The role of matrix stiffness in cancer stromal cell fate and targeting therapeutic strategies.

The tumor microenvironment (TME) is a complex macromolecular network filled with a series of stromal cells. It plays an important role in tumorigenesis, development, immune escape, drug resistance, and other processes and has received increasing attention in recent years. Currently, tumor cell-centered treatments are insufficient to eradicate malignancies, and researchers are constantly searching for better treatments. Over the past decade, the TME has been recognized as a rich resource for anti-cancer drug development. As a significant mechanical feature in the microenvironment of solid tumors, matrix stiffness is increased owing to stromal deposition and remodeling. The effect of matrix stiffness on cancer cells has been described in many studies, whereas its effect on cancer stromal cell fate has rarely been summarized. Therefore, this review discusses the relevant content and drug treatment studies targeting matrix stiffness. STATEMENT OF SIGNIFICANCE: Biochemical and biophysical interactions between tumor cells, stromal cells, and the extracellular matrix (ECM) co-create a distinct tumor microenvironment (TME), which impacts disease outcome.

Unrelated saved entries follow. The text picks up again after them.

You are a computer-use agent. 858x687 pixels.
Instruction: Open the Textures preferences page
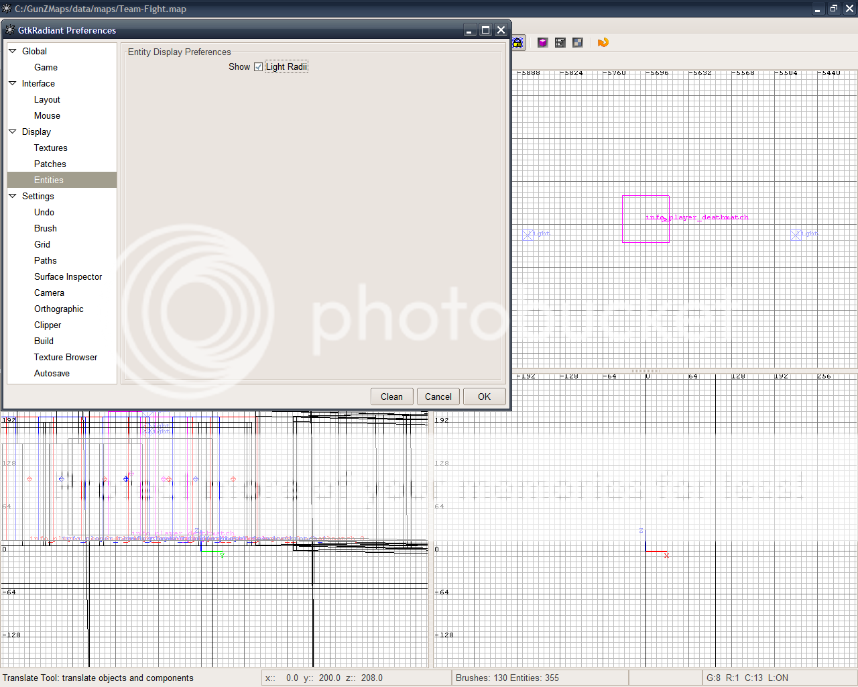coord(51,148)
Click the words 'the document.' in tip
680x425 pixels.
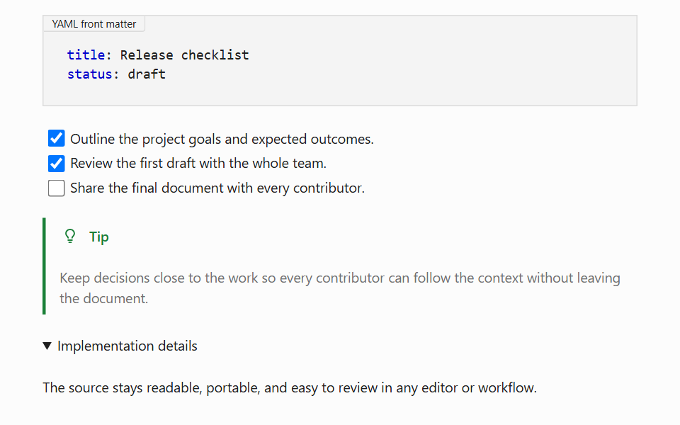tap(103, 298)
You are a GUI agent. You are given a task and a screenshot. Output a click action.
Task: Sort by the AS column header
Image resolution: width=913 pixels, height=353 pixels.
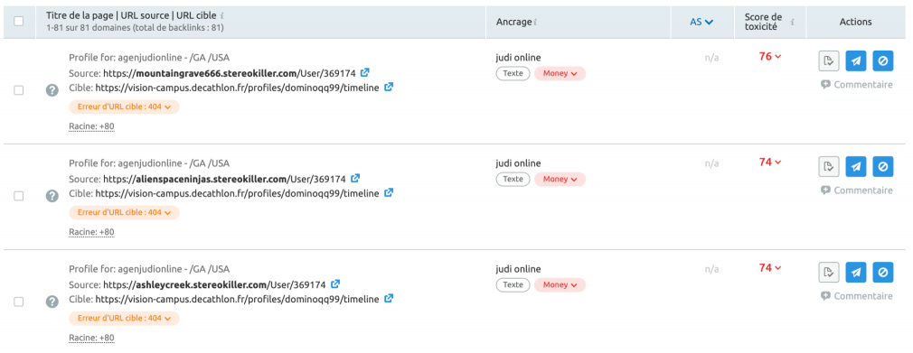701,22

In recent years, there has been a greater emphasis on the physical properties of the ECM, with matrix stiffness being one of the most thoroughly investigated. The matrix stiffness of solid tumors is now commonly acknowledged to be greater than that of normal tissues. Cancer-associated fibroblasts (CAFs), tumor-associated macrophages (TAMs), and endothelial cells (ECs) can all respond to matrix stiffness. At the same time, our current understanding of the TME is insufficient, and an in-depth examination of interactions between ECM and cells could lead to the development of more efficient and specialized treatments.